Geri gönderme konusunun kendisi değil ama bazı yerlerdeki uygulamaları ciddi bir tartışma konusu olmaktadır. Avukatlara ve sivil toplum kuruluşlarına gelen en yaygın şikâyet, ailenin bütün üyeleri İstanbul’da kayıtlı olduğu ve Geçici Koruma Kimlik Belgeleri bulunduğu hâlde, çeşitli sebeplerden dolayı aile üyelerinden birinin İstanbul’daki kaydının iptal edilmesidir.
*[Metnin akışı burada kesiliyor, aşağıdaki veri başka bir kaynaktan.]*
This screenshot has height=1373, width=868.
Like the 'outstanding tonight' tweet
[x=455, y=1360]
Bu durumdaki kişiler -İstanbul’a kayıtların kapalı olması nedeniyle- ailelerinden ayrılmamak için her türlü riski göze alarak kimliksiz ve kaçak olarak İstanbul’da kalmaya çalışmaktadır.
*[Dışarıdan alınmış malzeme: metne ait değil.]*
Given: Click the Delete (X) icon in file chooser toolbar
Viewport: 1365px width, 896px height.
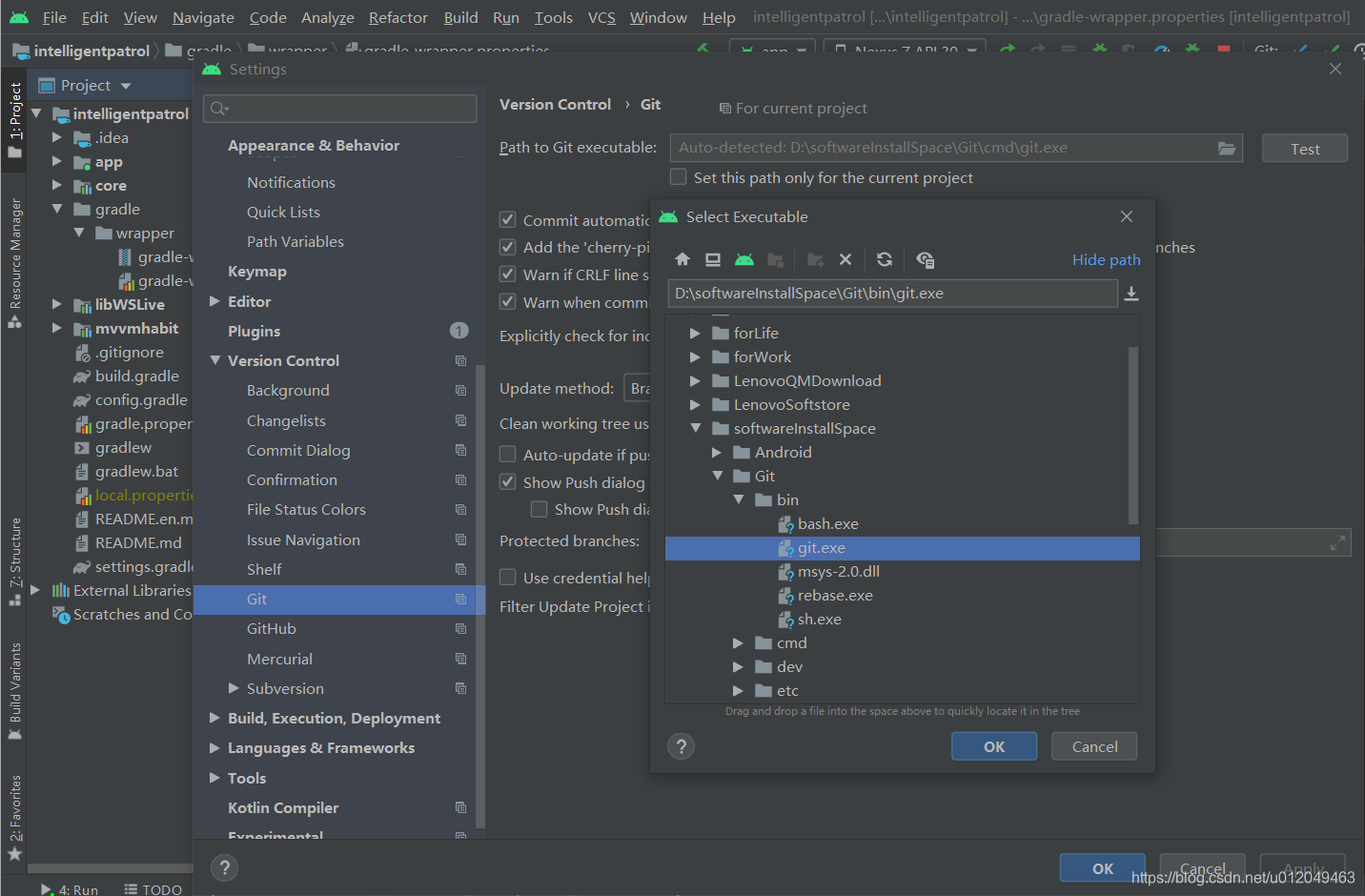Looking at the screenshot, I should click(845, 258).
Örneğin yedi yıldır Türkiye’de yaşayan bir Suriyeli, ailesinden geride kalanları getirmek için Suriye’ye gittiğinde kimliğinin iptal edildiğini öğrenmiş. Babası, annesi, eşi, çocuğu ve kardeşleri İstanbul’a kayıtlı olarak Geçici Koruma Kimlik Belgeleri bulunduğu hâlde, kendisi kimliği iptal edilmiş olduğu için her an geri gönderilme korkusu içinde olduğunu, ailenin geçimini tek başına sağladığı için de kendisinin gönderilmesi durumunda tüm ailenin perişan olacağını söylüyor.
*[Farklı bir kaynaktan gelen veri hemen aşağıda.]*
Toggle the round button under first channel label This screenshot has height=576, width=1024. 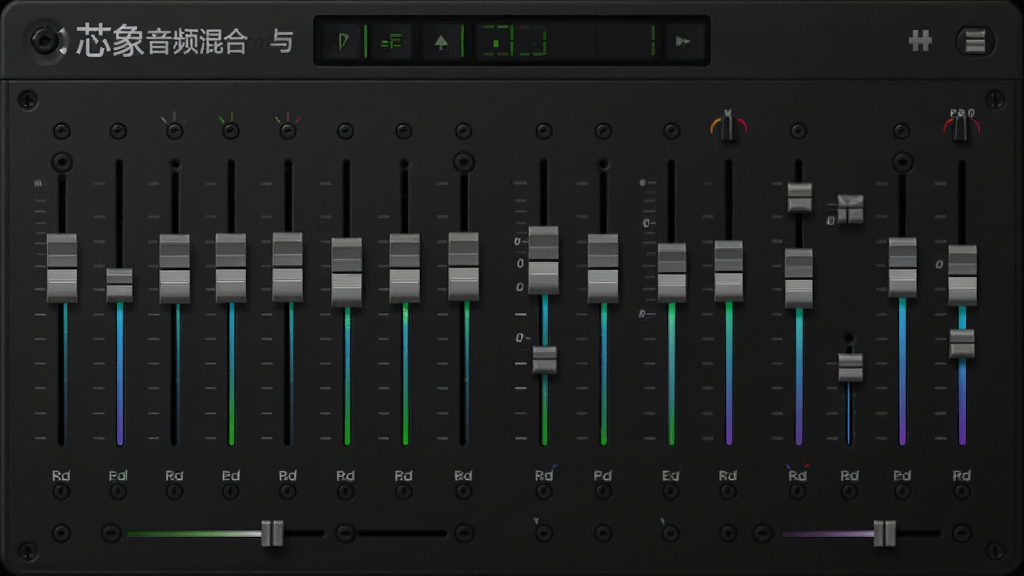[61, 492]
Bir diğer örnek ise 14 yaşında bir çocuk. İfadesine göre; Kilis’e akrabalarının yanına giderken kimlik kontrolü yapan polislere -kimliği annesinde kaldığı için- kimliğini ibraz edemediğinden polislerce alınıp Suriye sınırına götürülmüş. Sınırdaki memurlar, parmak izi kontrolleri sırasında çocuğun 14 yaşında olduğunu tespit ettiklerinden sınır dışı işlemini gerçekleştirmeyerek çocuğu İstanbul’a geri göndermiş. İstanbul’a geldiğinde kimlik çıkarmak için tekrar başvuruda bulunmuş ancak bu defa da İstanbul’a kayıtların kapatıldığını, önceki kimliğinin de tamamen iptal edildiğini öğrenmiş. Bütün ailesi İstanbul’da kayıtlı olduğu hâlde yeniden gözaltına alınan çocuk, serbest bırakılmış olsa da her an gönderilme korkusu içinde olduğunu söylüyor.
Bu mevzuda öne çıkan bir diğer önemli şikâyet konusu ise -geri göndermelere ilişkin prosedürel tartışmaların yanı sıra- geri gönderme merkezlerinde yaşanan sıkıntılardır. Geri gönderme merkezlerinin fiziki yapıları, insanların uzun süre kalabilecekleri nitelikte olmadığından, bir yılı aşkın süredir bu merkezlerde kalanların durumu, hem görevli personel hem de kalanlar açısından ciddi bir sıkıntı oluşturmaktadır.
Son kararlar, Türk hükümetinin tüm yasaları istisnasız olarak herkese uygulamadaki kararlığını göstermekle birlikte; esnek olmayan sıkı yöntemler kullanılması, sorunu çözmek yerine daha da karmaşık bir hâle getirme potansiyeli barındırmaktadır. Bu da Türkiye’nin bugüne kadar yürüttüğü insani siyaset sayesinde Müslüman halkların akıl, kalp ve vicdanlarında yerleşen güzel imajını kaybetmesine sebep olabilir. Türkiye, Suriye başta olmak üzere, dünyanın neresinde olursa olsun her zaman mazlum ve zayıf insanların yanında yer almıştır. Batı ve pek çok Arap ülkesi Suriyelileri yalnız bırakırken Türkiye’nin soruna insani siyaset perspektifinden bakması bir iftihar vesilesidir. Bu şekilde Türkiye, uluslararası camiada yumuşak gücünü etkin hâle getirmiştir. Türkiye Cumhurbaşkanı’nın çeşitli vesilelerle ifade ettiği gibi; Türkiye, bu siyaset sayesinde hem içeride hem de dışarıda önemli başarılar elde etmiştir.
Diğer taraftan Türkiye’deki Suriyelilerin hepsi sığınmacı olmayıp aralarında iş adamları, yatırımcılar, akademisyenler ve uluslararası projeler gerçekleştiren kişiler olduğunu da belirtmek gerekir. Bu noktada “her Suriyeli mülteci değil, her mülteci de kötü değil” diyen düşünceyi bilhassa vurgulamak gerekmektedir. Kaldı ki, meselenin iyi yönlerini görmezden gelerek kötü yönlerini genelleştirmenin hiç kimseye yarar sağlamayacağı da muhakkaktır. Hasılı, her zaman olduğu gibi iyiyi kötüden ayırmak gerekmektedir.